The United Methodist Committee on Relief and its parent agency, the Board of Global Ministries, support water and sanitation projects worldwide. Projects include piping water into homes, providing tube wells, boreholes or rainwater storage systems, digging wells, installing flush toilets and septic tanks, and improving pit latrines and sanitary facilities.
Global Ministries reports that more than 750 million people around the world do not have reliable water access and even fewer have access to water for agriculture and household tasks. More than 2.4 billion people lack sanitation facilities. Every dollar spent on water, sanitation, and hygiene generates U.S. $4.30 in increased productivity and decreased health care costs. The United Nations reports a quarter of the major cities in the world face a water crisis.
Missouri, Mozambique connection. Many United Methodist conferences, such as the Missouri Conference through the Mozambique Initiative, established in 1988, contribute funds and volunteers to drill water wells.

******

_Required task A_
Translate the sentence "More than 2.4 billion people lack sanitation facilities." from the water and sanitation text into Spanish.

[Word and element locating data]
******

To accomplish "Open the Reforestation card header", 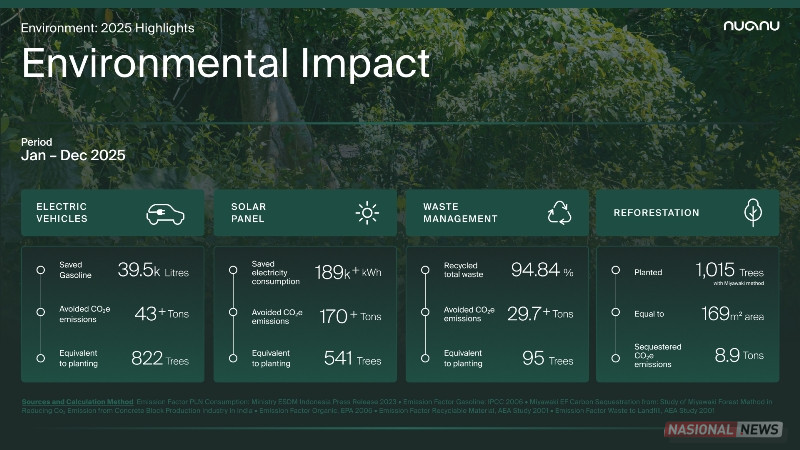I will point(688,213).
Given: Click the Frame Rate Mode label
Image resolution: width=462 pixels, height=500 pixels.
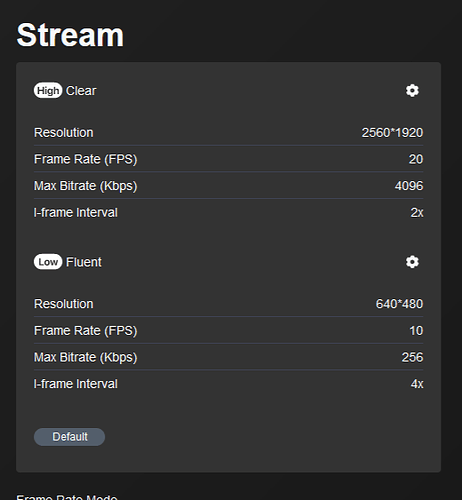Looking at the screenshot, I should coord(67,497).
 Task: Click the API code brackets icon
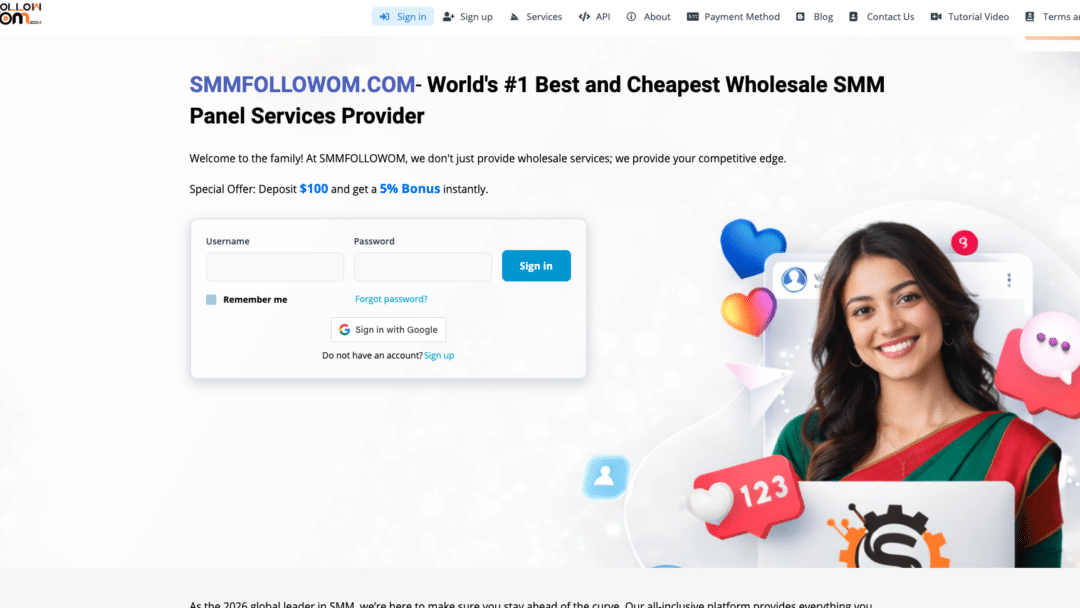pos(584,17)
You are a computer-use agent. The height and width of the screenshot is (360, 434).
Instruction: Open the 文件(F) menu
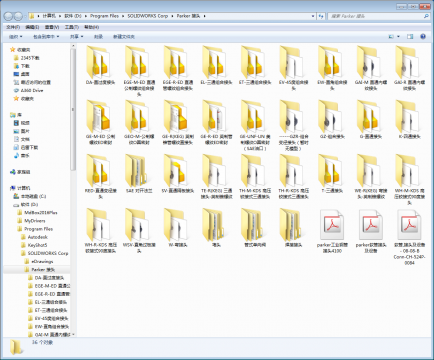pyautogui.click(x=13, y=27)
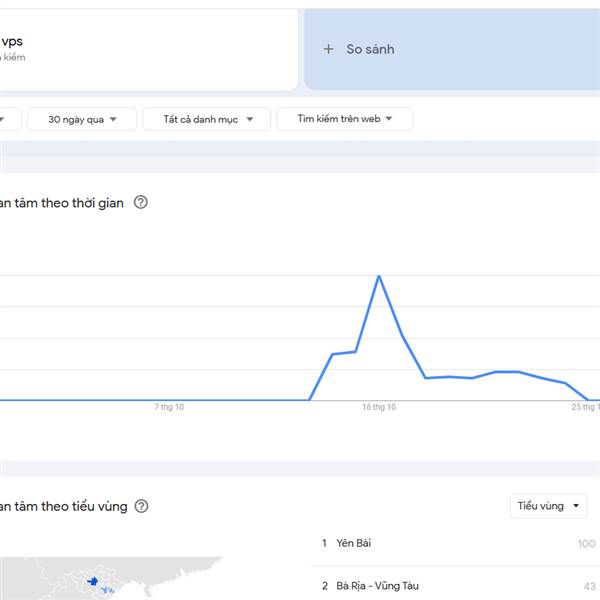
Task: Open the "Tìm kiếm trên web" dropdown
Action: click(344, 120)
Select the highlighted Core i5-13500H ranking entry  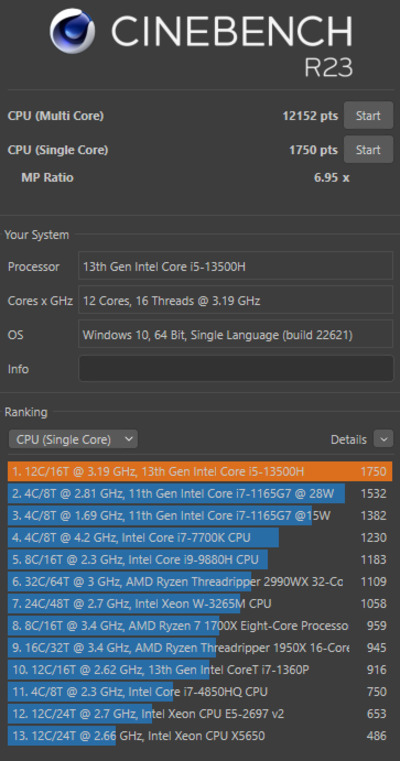(200, 471)
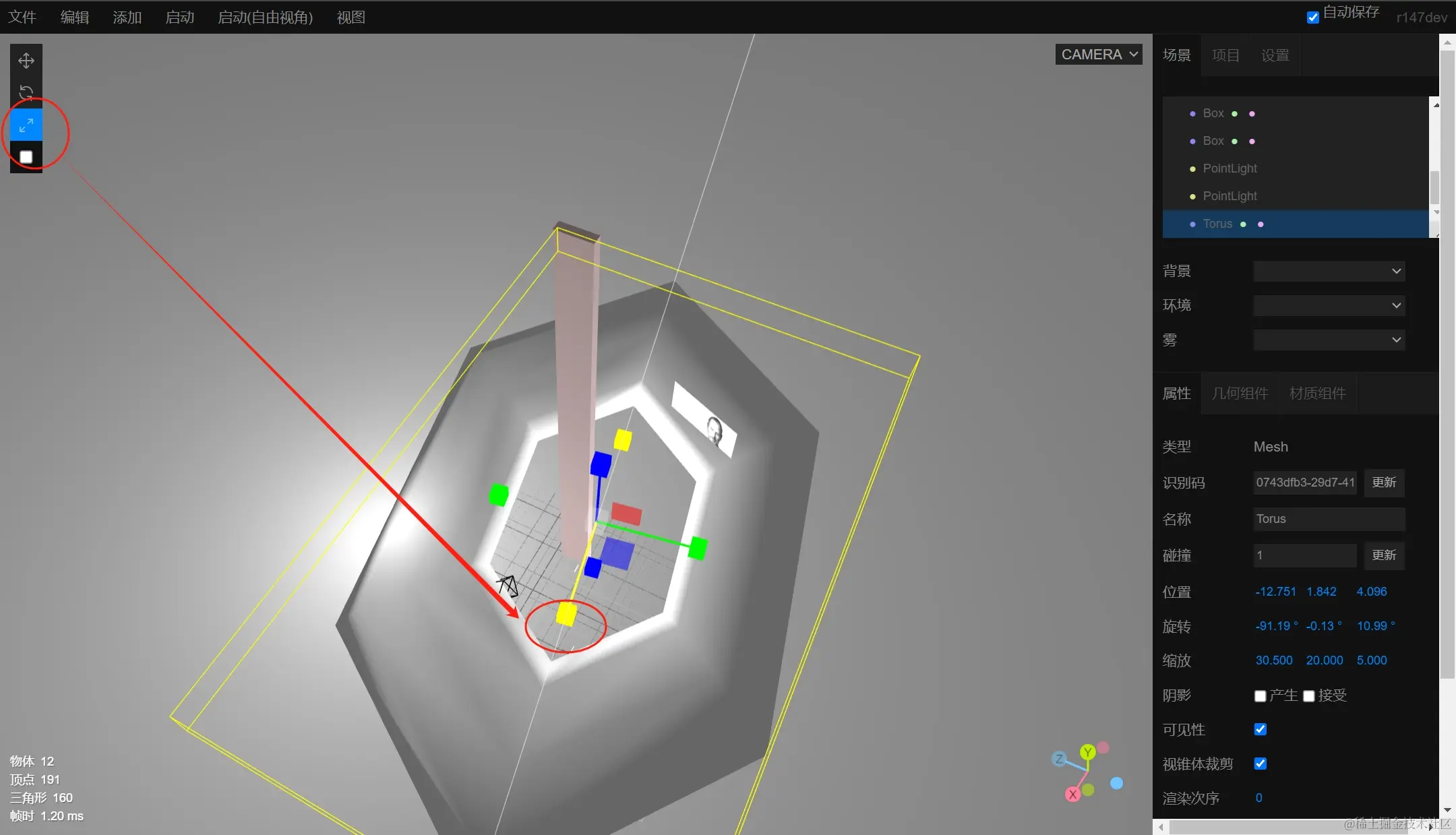
Task: Open the CAMERA viewport dropdown
Action: [x=1098, y=55]
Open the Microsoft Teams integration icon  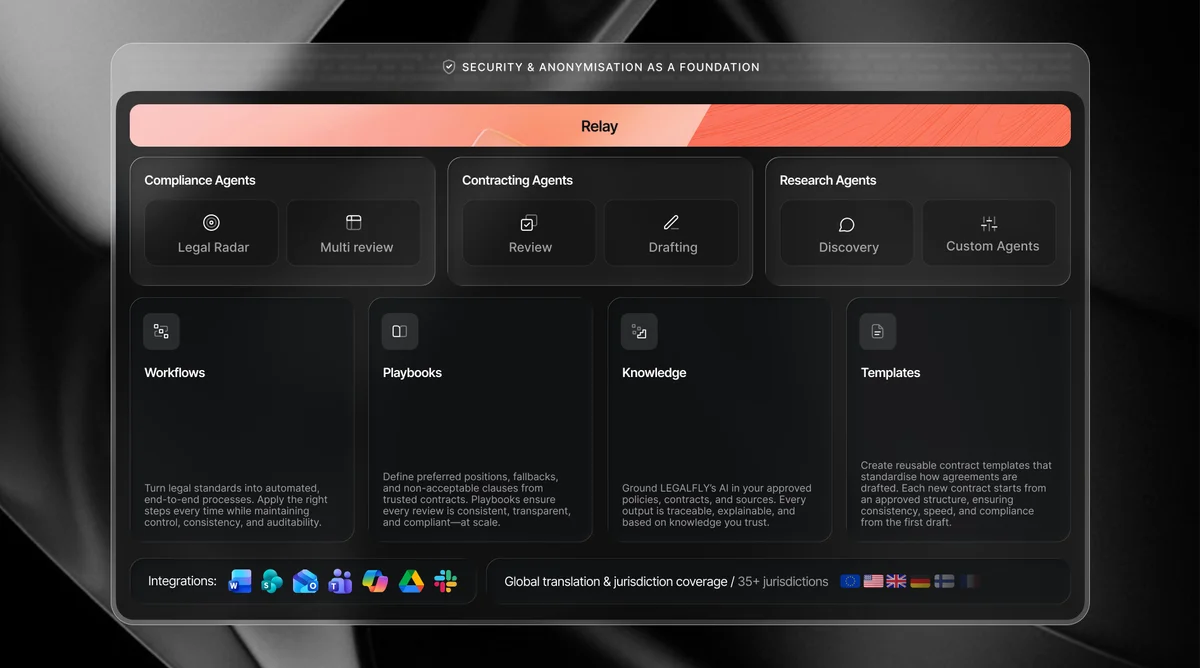pos(340,581)
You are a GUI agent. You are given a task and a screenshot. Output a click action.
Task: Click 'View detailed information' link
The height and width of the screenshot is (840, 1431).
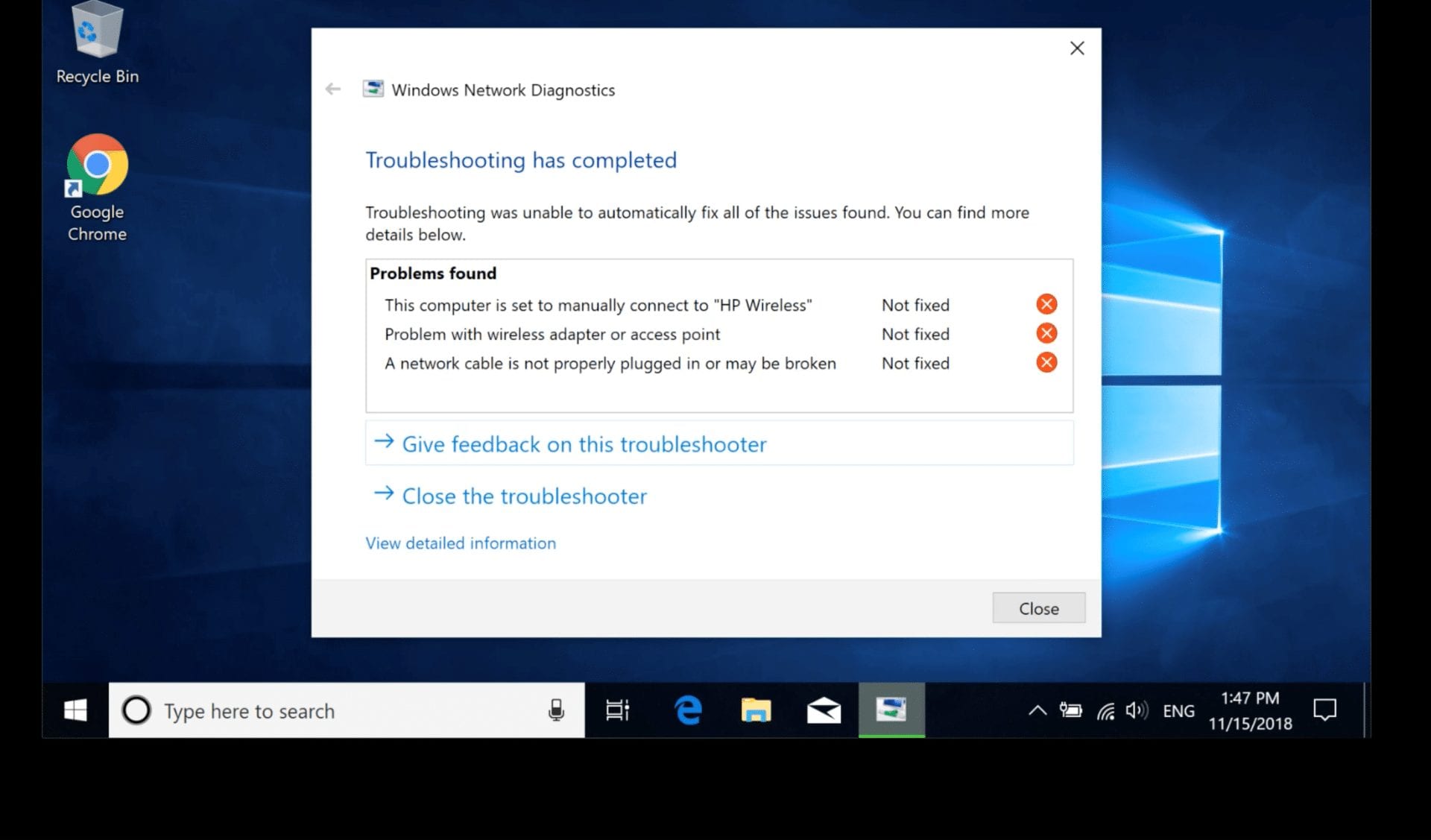click(x=460, y=542)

******

_Required task B_
Arrange the part of the listing that opens with the line containing "Given: Click the Frame Rate Mode label" and closes with the line containing "Action: click(344, 120)" as a JSON list of strings, one string per line, with blank lines omitted and the pictures left out.

_Worked solution A_
Más de 2.400 millones de personas carecen de instalaciones de saneamiento.

_Worked solution B_
[
  "Given: Click the Frame Rate Mode label",
  "Image resolution: width=462 pixels, height=500 pixels.",
  "Looking at the screenshot, I should coord(67,497).",
  " Task: Click the API code brackets icon",
  "pos(584,17)",
  "You are a computer-use agent. The height and width of the screenshot is (360, 434).",
  "Instruction: Open the 文件(F) menu",
  "pyautogui.click(x=13, y=27)",
  "Task: Open the \"Tìm kiếm trên web\" dropdown",
  "Action: click(344, 120)"
]